• _Work order_
Word for word, print the entries that follow.

• _Records_
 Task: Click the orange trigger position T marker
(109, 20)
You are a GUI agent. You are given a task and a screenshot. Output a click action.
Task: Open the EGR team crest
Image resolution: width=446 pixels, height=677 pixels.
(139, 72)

• _Output of the exercise_
 Task: Click the orange trigger position T marker
(109, 20)
You are a GUI agent. You are given a task and a screenshot. Output a click action.
Task: Open the EGR team crest
Image resolution: width=446 pixels, height=677 pixels.
(139, 72)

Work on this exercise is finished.